Est-il besoin de préciser que, la médecine n’étant pas une science exacte, les résultats de ces études ne doivent pas être pris pour parole d’évangile, car des études ultérieures, toute aussi bien menées, pourront aboutir à une conclusion inverse. Dans ce cas, il faudra réaliser de nouvelles études pour espérer trancher.
Quand on dispose de nombreuses études sur une question précise, on peut procéder à une méta-analyse, qui permet d’affiner la réponse.
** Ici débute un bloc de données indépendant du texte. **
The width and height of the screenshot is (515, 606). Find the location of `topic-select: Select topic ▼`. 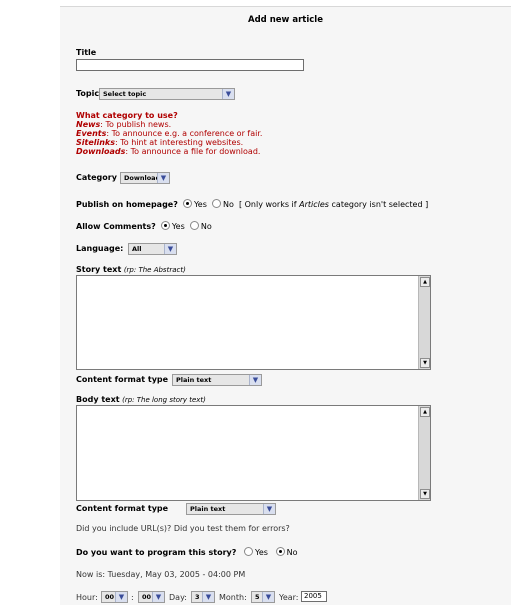

topic-select: Select topic ▼ is located at coordinates (167, 94).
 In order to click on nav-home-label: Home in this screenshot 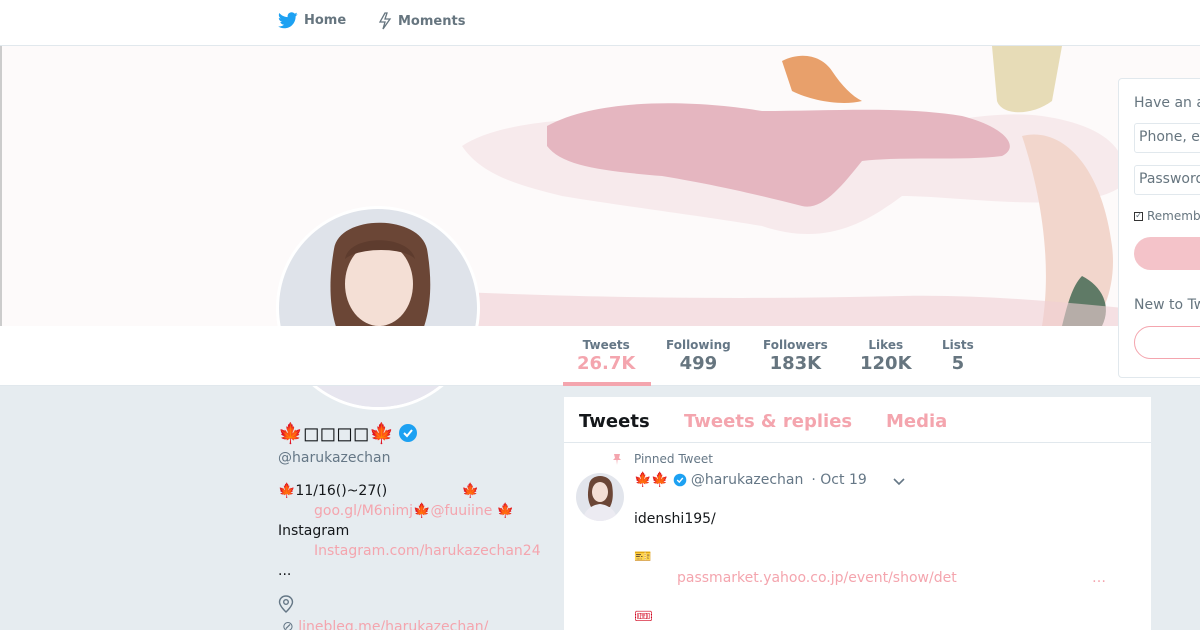, I will do `click(326, 20)`.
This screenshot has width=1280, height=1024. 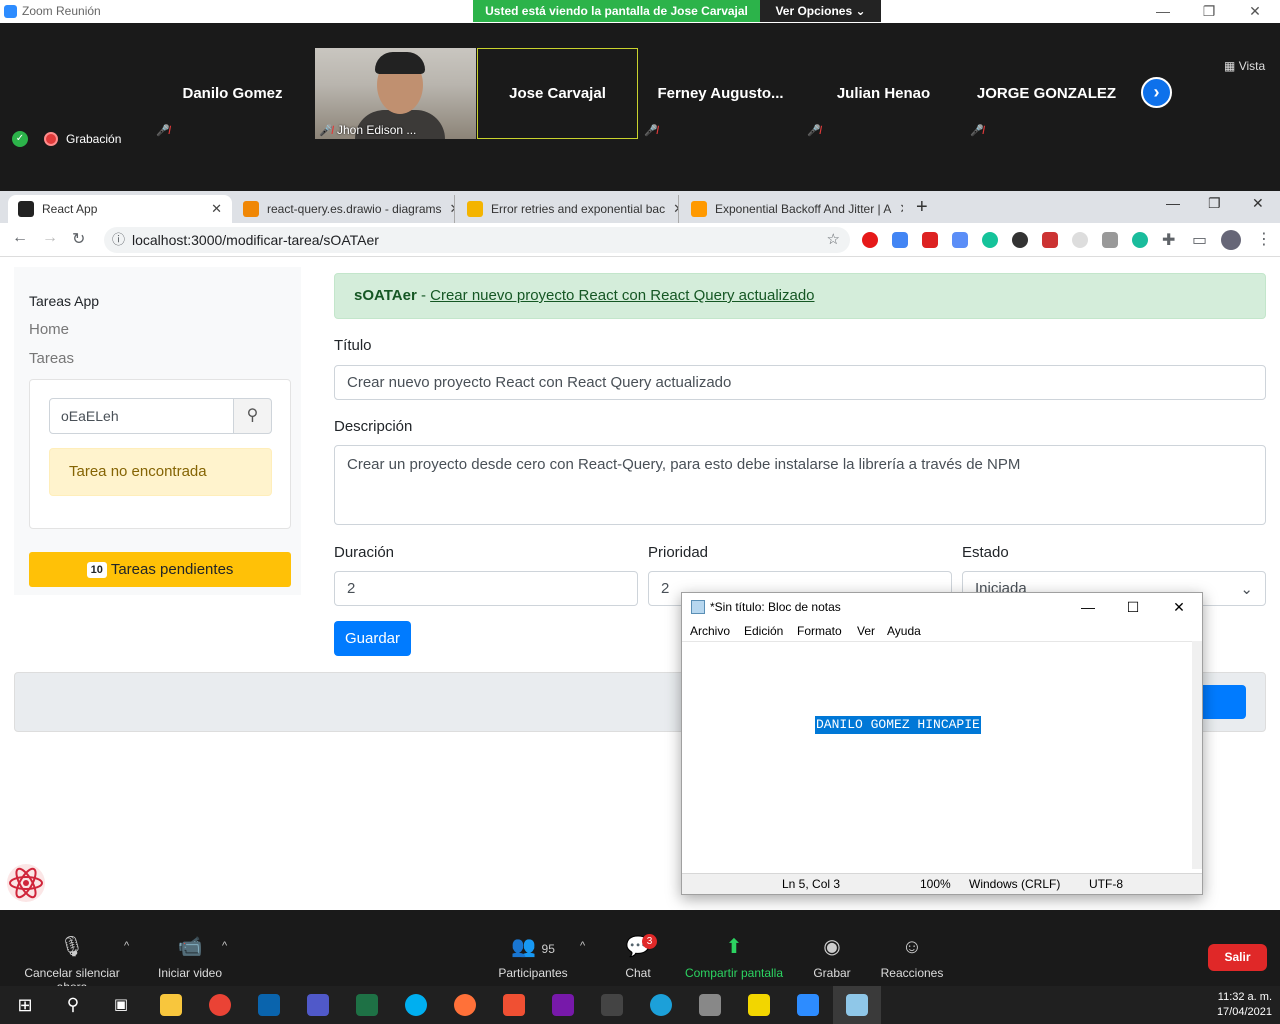 What do you see at coordinates (1110, 240) in the screenshot?
I see `eyedropper-icon` at bounding box center [1110, 240].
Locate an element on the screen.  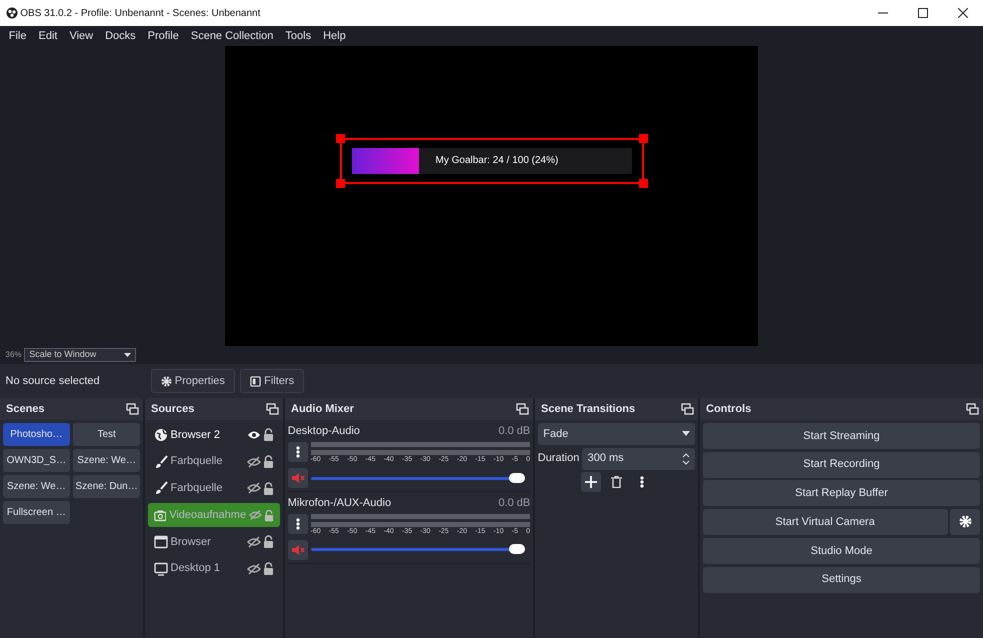
maximize-icon is located at coordinates (923, 13).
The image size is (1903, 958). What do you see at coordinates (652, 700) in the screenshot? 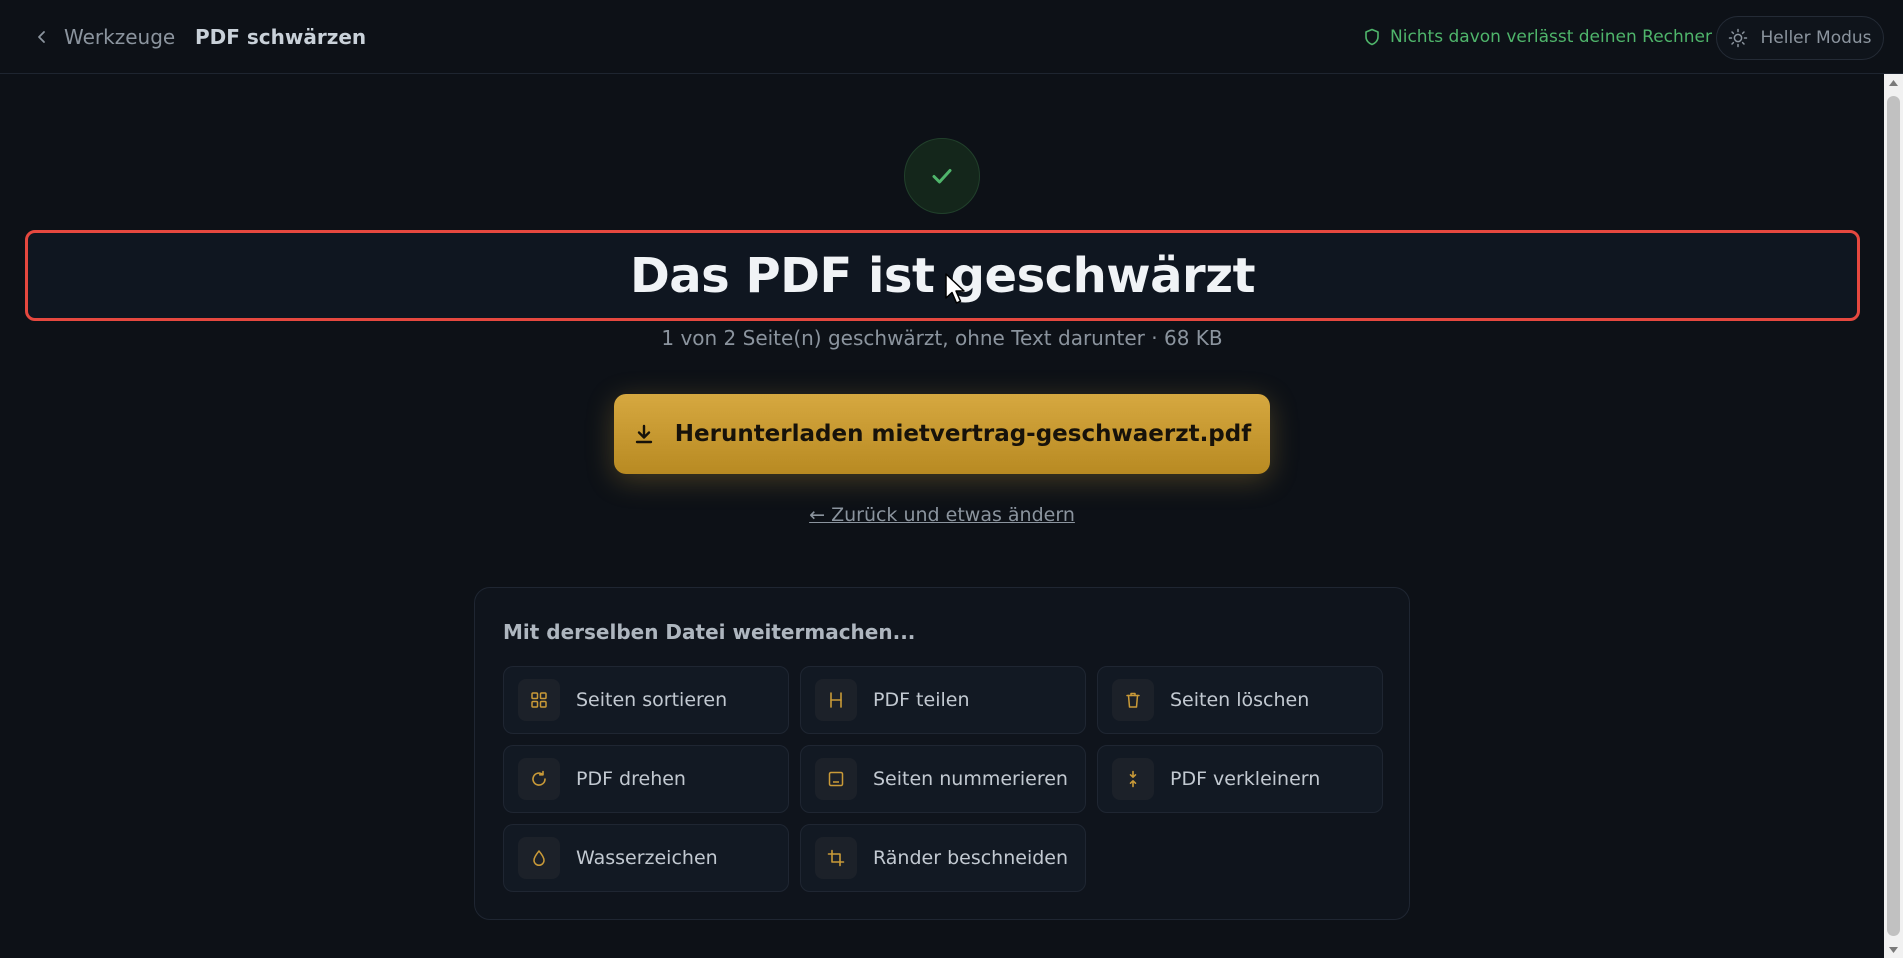
I see `tool-label: Seiten sortieren` at bounding box center [652, 700].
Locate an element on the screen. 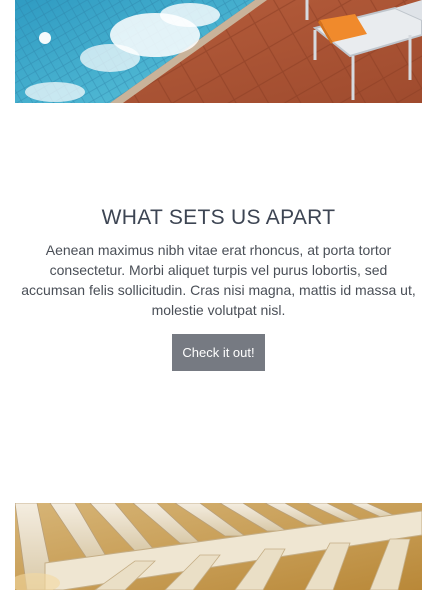  wooden-ceiling-illustration is located at coordinates (218, 546).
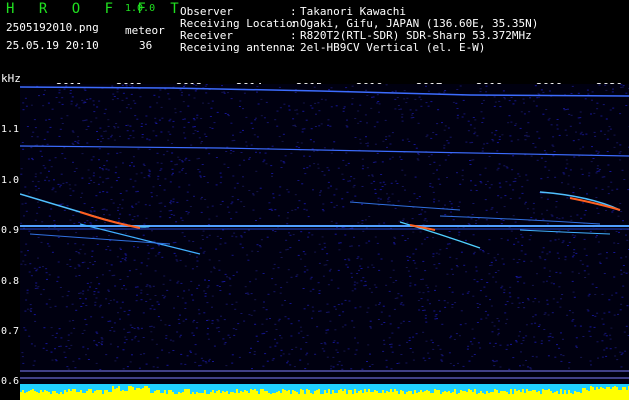 This screenshot has height=400, width=629. I want to click on y-tick-label: 0.9, so click(10, 230).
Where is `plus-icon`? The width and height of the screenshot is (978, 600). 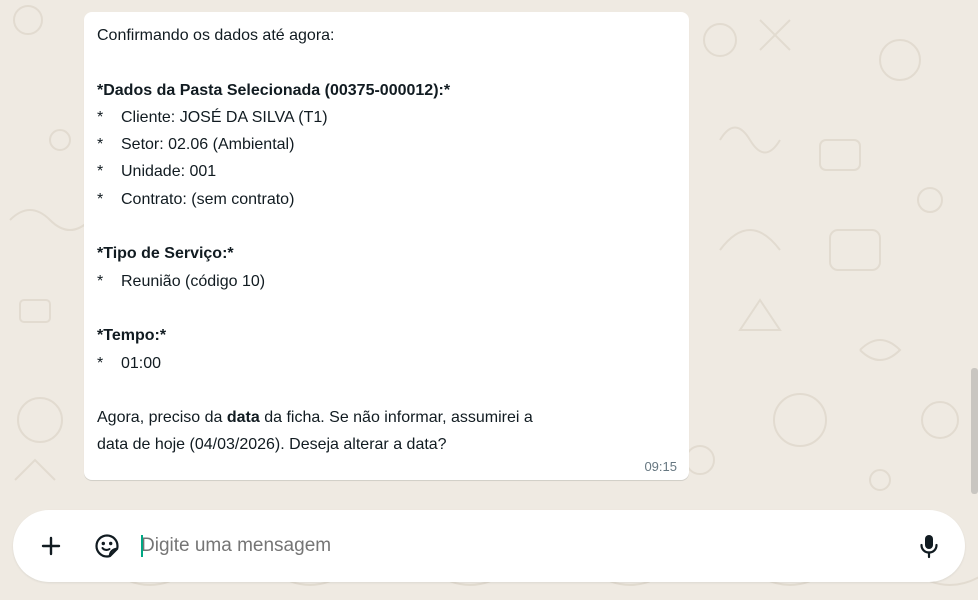 plus-icon is located at coordinates (51, 546).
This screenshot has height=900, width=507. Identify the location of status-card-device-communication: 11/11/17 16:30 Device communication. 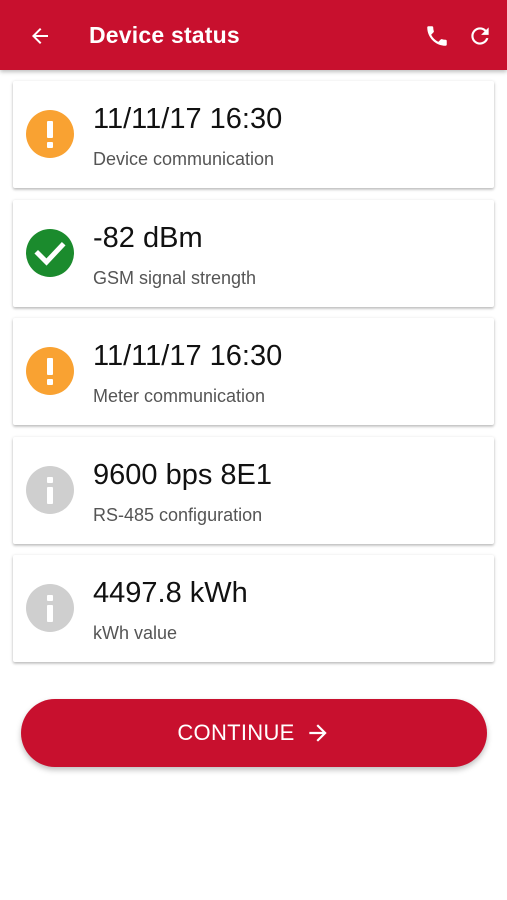
(254, 134).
Recherche pharmaceutique : de la découverte d’une nouvelle molécule à la mise sur le marché d’un médicament innovant
La mise sur le marché d’un nouveau médicament fait appel dans un premier temps à la recherche fondamentale, pour élaborer de nouvelles molécules, d’abord essayées chez l’animal de laboratoire, à l’étape préclinique, puis à la recherche clinique, pour tester l’utilité du produit pour lequel le laboratoire pharmaceutique souhaite obtenir le précieux sésame qu’est l’AMM (Autorisation de mise sur le marché).
Ces essais cliniques se déroulent en trois phases : les essais de phase I font appel à des volontaires sains. Ils ont pour but de s’assurer que la toxicité chez l’homme est identique à celle observée chez l’animal, et d’étudier le devenir du médicament dans l’organisme (c’est la pharmacocinétique). Lors le la phase II, on détermine la dose optimale en termes d’efficacité, sur des effectifs de l’ordre d’une centaine de patients. Enfin, la phase III consiste à comparer, sur des groupes de plusieurs milliers de patients, le produit étudié par rapport à un autre médicament réputé efficace, ou un placebo. Le but est ici de montrer l’efficacité du médicament, et d’évaluer son rapport efficacité/tolérance.
En définitive, ce nouveau produit ne sera en principe commercialisé que s’il apporte quelque chose de plus que le produit considéré jusque là comme le gold standard dans l’indication envisagée.